Im Schaffen Rottmayers manifestiert sich eine neue, aus der Verschmelzung italienischer und flämischer Elemente geborene Kunstauffassung, die gerade die Architekturmalerei nördlich der Alpen, besonders aber im habsburgischen Raum, bis weit in die 2. Hälfte des 18. Jahrhunderts hinein beeinflußte und erst durch den aufkommenden Klassizismus abgelöst wurde. Er kann als der eigentliche, mit der Herrschaft Karls VI. eng verbundene „Kaiserstil“ gelten, als dessen Charakteristika Monumentalität und Pathos, aber auch virtuose Polychromie und klare Komposition hervorstechen.

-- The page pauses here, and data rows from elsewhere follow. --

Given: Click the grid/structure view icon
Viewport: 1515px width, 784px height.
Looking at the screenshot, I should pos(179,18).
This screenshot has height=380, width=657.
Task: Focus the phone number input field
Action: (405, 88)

Lit.: Erich Hubala: Johann Michael Rottmayr, Wien/München 1981. – Albert Ilg: Johann Michael Rottmayr, in: Historische Commission bei der Königl. Akademie der Wissenschaften (Hrsg.): Allgemeine Deutsche Biographie, 29. Bd., Leipzig 1889, S. 402-404. – Gerhard Woeckel: Johann Michael Rottmayr, in: Rolf Linnenkamp (Red.): Kindlers Malerei-Lexikon, Bd. 5, Zürich 1968, S. 140-142.

Bild: Johann Michael Rottmayr: „Selbstbildnis“, um 1710, abgedruckt in: Gerhard Woeckel: Johann Michael Rottmayr, S. 142.